MM. Tadic et Poutine ont passé aussi en revue les possibilités de développement des investissements russes en Serbie, notamment dans le domaine de la production d'électricité.

Huit cents millions de dollars de prêt pourront d'autre part être affectés à la réalisation de différents projets, encore en cours de finalisation, principalement dans le domaine des transports ferroviaires, ont indiqué également MM. Poutine et Tadic.

Sur le plan politique, le Premier ministre russe a réaffirmé de façon appuyée le soutien du Kremlin à la Serbie au sujet du Kosovo.

"La Russie a été et restera l'allié le plus proche de la Serbie. Nous ne pouvons imaginer qu'il en soit autrement", a déclaré M. Poutine. Le Premier ministre russe a également exprimé son soutien au dialogue engagé entre Belgrade et Pristina, destiné à résoudre les questions pratiques issues de la proclamation d'indépendance par les autorités kosovares albanaises.
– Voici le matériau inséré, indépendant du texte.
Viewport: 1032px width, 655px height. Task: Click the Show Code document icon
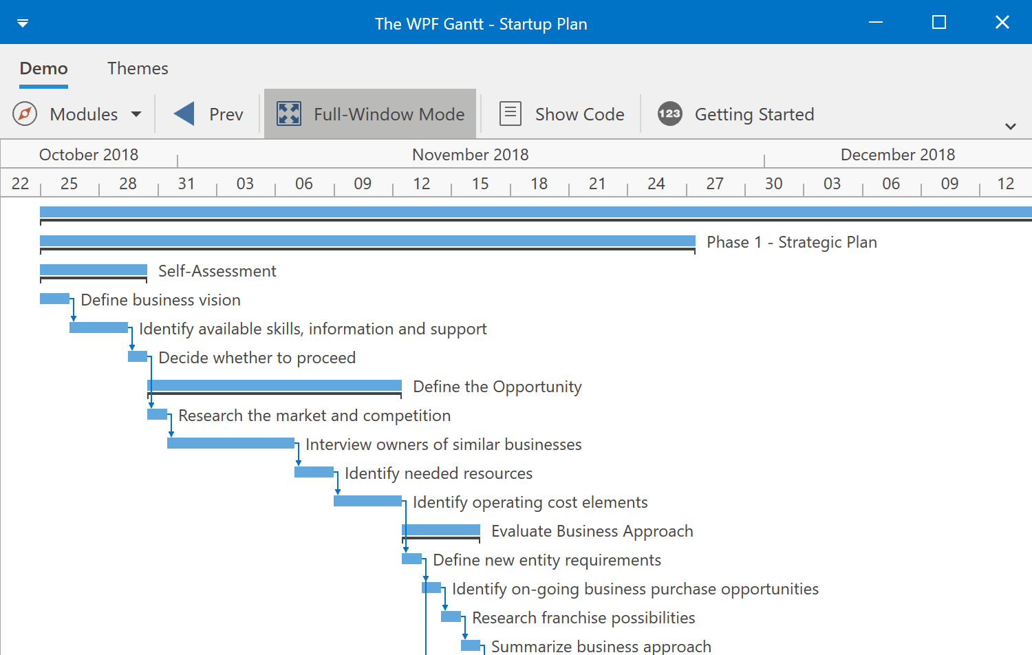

Le Kosovo a proclamé son indépendance de la Serbie en février 2008, que Belgrade ne reconnaît pas. Moscou est sur ce dossier son principal allié dans les arènes internationales.

Interrogé enfin sur les frappes aériennes contre la Libye, M. Poutine a exprimé son "inquiétude" devant les "souffrances des civils".

"Comment peut-on avoir recours à des mesures qui contribuent aux souffrances des civils en ayant pour objectif la protection de la population civile?, s'est interrogé le Premier ministre russe. "Cela ne peut que susciter l'inquiétude".

M. Poutine a déploré enfin la "légèreté" qui a prévalu "ces dernières années" dans les décisions d'avoir "recours à l'usage de la force dans les questions internationales".